September 4, 2023

When Barbie was a Paleontologist

Posted by Laura Guertin

Disclaimer – I haven’t seen the Barbie (2023) movie. And for full disclosure, I had a Barbie doll when I was a kid. It was a Ballerina Barbie, with a white tutu, ballet shoes, a bouquet of red roses, and a gold crown that was permanently attached to her head. Beyond that Barbie doll from the mid-1970’s, I never thought about Barbie again.

photo of doll in a boxExcept… flash to 1996, when the Barbie Career Collection featured a Paleontologist Barbie. A little internet searching reveals that there have been two additional Paleontologist Barbies released (see three different dolls/packaging). But I only ran out to purchase the first one because…. why not? Then my Mom purchased one for me as well, which allowed me to take one apart and explore what came in the package, and one Barbie has stayed in her original box perhaps to become unearthed in the future.

Paleontologist Barbie came with a field bag that you could insert the paper rock hammer, paper map of Pangea, paper dinosaur ID cards, and paper dinosaur bones. She also had a bright pink canteen, a pink dinosaur bookmark, and two dinosaur toys (different boxes had different dinosaur species). The doll was wearing field boots and a field hat.

Geologists definitely took notice of Paleontologist Barbie. The April 1998 issue of EARTH Magazine featured a column written by Steve Mirsky, a review titled “Barbie Has A Bone To Pick.” He details how a paleontologist at Univ. of California Santa Cruz and her students modified the clothing to make it look worn, covered her in dirt, and covered her with a second-degree sunburn. They also cut her hair to be short (the article stated that “Real paleontologists also wonder how Barbie keeps her flaxen tresses so fabulous in the field”). The article has a photo of before (out-of-the-box)/after (modifications) of the doll, along with comments from scientists about this Barbie that range from “completely sickening” to “bodacious”.

The Mirsky column motivated Susan Bednarczyk to write a Rebound from Readers submission which was published in the August 1998 issue of EARTH Magazine. As a friend of Barbie, she also included a photo of Barbie in her column. But this Barbie was dressed in more traditional gear, “including a borrowed [long-sleeve] shirt of Ken’s”. Bednarczyk stated that, “As high-visibility women with multiple careers and interests, Barbie and I are always under pressure to look and perform our best. Others may scoff at our inclination to put a little effort into looking good in the field….” But Bednarczyk even shares how one can maintain long hair in the field even without electricity for using a curling iron.
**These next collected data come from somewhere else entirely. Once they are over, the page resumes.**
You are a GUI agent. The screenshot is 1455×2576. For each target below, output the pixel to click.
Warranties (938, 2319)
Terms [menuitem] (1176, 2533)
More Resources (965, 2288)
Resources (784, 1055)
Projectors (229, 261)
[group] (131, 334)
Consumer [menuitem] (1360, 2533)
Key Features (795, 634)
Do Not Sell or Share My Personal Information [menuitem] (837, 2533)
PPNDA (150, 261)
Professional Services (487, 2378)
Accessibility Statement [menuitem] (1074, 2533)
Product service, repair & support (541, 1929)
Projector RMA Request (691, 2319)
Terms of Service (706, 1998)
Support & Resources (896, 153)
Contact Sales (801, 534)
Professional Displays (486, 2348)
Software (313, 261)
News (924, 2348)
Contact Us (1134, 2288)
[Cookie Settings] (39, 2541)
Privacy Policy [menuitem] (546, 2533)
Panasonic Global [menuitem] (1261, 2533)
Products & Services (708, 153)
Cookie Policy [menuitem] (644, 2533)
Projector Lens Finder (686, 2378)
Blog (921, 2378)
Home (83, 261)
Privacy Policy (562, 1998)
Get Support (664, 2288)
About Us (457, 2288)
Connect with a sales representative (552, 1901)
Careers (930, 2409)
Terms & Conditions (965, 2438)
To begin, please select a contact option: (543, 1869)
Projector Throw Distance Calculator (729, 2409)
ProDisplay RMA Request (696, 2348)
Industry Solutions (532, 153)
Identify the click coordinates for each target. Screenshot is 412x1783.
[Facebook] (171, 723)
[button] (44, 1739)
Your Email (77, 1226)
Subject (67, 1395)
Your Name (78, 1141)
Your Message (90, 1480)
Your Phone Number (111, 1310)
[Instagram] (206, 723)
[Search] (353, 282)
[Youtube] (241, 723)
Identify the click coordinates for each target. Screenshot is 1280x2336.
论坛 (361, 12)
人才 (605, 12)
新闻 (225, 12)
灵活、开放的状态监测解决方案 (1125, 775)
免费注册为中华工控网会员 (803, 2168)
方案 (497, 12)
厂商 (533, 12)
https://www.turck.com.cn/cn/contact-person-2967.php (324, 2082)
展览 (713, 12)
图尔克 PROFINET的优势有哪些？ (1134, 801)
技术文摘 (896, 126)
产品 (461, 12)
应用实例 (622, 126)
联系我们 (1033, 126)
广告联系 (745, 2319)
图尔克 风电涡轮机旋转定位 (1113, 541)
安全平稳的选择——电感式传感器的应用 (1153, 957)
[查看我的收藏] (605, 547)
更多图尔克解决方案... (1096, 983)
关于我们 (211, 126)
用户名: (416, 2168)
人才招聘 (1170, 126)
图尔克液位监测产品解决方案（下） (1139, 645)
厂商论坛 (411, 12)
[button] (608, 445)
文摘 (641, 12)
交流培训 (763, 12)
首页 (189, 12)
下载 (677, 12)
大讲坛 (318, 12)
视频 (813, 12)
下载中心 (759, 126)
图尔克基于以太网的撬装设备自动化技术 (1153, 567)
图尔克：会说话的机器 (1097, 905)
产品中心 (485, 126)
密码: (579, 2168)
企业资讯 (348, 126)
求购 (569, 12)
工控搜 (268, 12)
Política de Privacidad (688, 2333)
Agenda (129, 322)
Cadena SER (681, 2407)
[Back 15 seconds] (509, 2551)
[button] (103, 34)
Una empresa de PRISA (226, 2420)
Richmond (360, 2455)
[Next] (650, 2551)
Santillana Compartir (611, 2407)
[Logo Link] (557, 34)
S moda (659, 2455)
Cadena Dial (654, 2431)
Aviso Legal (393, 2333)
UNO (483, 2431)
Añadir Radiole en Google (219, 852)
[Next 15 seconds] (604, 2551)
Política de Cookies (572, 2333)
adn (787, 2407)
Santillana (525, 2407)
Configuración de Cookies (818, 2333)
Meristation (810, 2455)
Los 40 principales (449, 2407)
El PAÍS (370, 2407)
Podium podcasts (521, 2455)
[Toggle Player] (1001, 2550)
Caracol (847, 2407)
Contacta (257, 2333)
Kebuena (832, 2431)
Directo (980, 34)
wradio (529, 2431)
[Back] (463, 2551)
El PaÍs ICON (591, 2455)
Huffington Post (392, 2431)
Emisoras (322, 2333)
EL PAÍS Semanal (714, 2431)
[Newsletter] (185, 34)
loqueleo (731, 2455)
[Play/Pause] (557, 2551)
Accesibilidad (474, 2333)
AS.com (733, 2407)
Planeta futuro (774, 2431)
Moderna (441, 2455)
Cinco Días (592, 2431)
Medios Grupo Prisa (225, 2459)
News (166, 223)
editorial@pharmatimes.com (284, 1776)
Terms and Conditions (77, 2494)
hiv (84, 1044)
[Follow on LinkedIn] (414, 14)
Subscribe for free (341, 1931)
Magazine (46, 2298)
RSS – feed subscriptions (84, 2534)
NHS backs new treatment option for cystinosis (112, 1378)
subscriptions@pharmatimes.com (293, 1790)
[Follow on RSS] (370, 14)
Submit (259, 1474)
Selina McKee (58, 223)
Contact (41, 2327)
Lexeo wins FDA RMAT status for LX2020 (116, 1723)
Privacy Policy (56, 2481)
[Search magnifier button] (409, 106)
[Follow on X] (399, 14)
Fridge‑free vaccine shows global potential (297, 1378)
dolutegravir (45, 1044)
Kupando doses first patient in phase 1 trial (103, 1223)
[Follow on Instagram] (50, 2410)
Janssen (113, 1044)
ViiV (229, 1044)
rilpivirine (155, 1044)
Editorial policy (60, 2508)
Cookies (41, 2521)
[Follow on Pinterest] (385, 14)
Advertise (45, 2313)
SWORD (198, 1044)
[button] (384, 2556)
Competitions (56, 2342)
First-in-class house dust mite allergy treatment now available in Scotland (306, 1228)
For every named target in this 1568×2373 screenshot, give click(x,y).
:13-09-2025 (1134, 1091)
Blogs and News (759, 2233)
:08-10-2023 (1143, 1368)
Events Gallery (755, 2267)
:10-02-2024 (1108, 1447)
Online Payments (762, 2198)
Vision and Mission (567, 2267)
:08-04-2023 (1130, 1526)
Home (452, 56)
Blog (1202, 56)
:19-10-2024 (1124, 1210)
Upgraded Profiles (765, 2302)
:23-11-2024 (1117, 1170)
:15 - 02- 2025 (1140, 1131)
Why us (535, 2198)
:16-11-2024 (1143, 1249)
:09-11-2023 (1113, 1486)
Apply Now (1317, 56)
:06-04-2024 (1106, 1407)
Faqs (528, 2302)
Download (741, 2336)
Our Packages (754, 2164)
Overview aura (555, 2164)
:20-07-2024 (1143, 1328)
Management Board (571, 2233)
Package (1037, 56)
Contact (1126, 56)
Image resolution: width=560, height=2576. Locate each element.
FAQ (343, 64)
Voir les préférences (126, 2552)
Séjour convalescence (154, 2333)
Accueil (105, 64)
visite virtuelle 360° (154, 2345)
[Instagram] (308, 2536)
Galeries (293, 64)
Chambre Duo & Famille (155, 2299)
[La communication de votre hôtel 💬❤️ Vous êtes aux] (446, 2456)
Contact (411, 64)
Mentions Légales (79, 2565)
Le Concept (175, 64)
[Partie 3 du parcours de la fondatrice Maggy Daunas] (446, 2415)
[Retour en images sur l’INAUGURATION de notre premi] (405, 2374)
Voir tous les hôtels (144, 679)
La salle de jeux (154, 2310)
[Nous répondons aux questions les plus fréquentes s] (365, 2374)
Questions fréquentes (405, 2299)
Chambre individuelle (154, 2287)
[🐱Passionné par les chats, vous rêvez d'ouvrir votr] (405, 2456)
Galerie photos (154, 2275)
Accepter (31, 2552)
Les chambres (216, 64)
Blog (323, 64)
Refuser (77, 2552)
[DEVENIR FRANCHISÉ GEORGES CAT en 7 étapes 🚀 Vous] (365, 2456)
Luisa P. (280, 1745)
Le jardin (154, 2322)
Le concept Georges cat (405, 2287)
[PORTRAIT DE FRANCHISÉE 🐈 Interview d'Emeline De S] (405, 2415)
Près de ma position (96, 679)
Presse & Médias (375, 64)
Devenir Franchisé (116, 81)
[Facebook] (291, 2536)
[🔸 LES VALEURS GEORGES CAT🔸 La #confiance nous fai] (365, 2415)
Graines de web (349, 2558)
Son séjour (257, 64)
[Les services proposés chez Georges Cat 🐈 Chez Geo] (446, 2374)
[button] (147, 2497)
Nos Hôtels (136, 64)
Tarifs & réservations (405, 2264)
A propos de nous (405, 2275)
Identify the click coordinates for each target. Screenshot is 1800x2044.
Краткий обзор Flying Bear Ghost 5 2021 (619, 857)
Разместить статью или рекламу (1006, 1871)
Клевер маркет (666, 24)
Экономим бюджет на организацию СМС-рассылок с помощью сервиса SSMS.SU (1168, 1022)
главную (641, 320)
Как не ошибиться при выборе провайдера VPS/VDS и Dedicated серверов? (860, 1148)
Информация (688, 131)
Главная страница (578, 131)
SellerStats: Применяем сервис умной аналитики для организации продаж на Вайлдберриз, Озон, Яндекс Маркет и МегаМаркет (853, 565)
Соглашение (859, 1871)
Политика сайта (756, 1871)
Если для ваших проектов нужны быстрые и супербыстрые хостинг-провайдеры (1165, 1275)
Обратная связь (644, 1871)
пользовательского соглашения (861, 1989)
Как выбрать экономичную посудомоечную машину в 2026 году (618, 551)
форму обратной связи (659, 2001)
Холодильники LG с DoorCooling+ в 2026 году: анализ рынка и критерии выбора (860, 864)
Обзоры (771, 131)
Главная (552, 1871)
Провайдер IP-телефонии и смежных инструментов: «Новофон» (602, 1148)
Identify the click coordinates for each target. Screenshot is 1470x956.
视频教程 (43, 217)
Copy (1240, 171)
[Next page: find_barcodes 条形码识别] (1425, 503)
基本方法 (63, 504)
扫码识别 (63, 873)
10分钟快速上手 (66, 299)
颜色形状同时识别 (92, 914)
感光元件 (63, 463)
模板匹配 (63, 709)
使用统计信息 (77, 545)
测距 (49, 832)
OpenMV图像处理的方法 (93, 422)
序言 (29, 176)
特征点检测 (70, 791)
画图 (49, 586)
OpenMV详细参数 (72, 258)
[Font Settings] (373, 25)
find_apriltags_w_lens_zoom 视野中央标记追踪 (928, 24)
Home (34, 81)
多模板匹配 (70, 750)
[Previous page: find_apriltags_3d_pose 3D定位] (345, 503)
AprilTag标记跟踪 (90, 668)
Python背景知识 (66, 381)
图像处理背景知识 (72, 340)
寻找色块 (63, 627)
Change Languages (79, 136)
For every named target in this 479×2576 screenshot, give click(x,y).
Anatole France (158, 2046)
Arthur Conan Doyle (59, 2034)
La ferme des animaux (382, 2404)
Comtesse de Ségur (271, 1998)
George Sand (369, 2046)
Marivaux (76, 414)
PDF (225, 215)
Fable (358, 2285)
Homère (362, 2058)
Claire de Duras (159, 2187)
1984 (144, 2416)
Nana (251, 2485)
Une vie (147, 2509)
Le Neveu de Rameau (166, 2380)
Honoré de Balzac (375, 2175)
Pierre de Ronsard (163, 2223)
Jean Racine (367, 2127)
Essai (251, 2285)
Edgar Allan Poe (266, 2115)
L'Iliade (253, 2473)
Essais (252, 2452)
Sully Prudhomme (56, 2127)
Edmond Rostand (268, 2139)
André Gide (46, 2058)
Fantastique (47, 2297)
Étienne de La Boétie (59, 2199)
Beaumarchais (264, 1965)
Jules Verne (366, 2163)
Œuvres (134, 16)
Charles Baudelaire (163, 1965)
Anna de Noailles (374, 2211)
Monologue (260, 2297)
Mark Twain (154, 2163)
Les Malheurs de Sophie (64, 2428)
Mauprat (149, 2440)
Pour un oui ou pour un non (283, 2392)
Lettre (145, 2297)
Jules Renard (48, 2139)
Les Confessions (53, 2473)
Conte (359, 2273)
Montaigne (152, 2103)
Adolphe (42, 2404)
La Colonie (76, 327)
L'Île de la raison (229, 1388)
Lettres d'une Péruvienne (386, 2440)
Photos of Paleontologist Barbie and the items she comes with, including snapshots of the back of the box


I tore both of these articles out of my issues of EARTH Magazine and stored them with my Paleontologist Barbies. It was interesting to go back and reread them – and to notice there is no mention of the color pink, Barbie’s go-to color. Even today, it is a challenge for anyone to bring or wear something that isn’t black/gray/brown in the field. As recently as 2020, Rebecca Dzombak quotes in a GSA Speaking of Geoscience blog post the gatekeeping that is still taking place in the geosciences: ‘You’ve got pink field boots, so you’re not really dedicated’.

But I am feeling optimistic that not just pink but all colors and identities are being welcomed into a safer, inclusive field environment. I see rock hammers with pink handles and other pink tools for sale in hardware stores – and this equipment making its way to field sites. When I was out to sea on a ship this past summer, the Chief Engineer wore a pink hard hat and had a pink water bottle, as pink is the favorite color of his young daughter. It doesn’t matter the color or the reason you select that color – as long as the clothes you wear and the tools you use are appropriate to ensure you are safe in the field.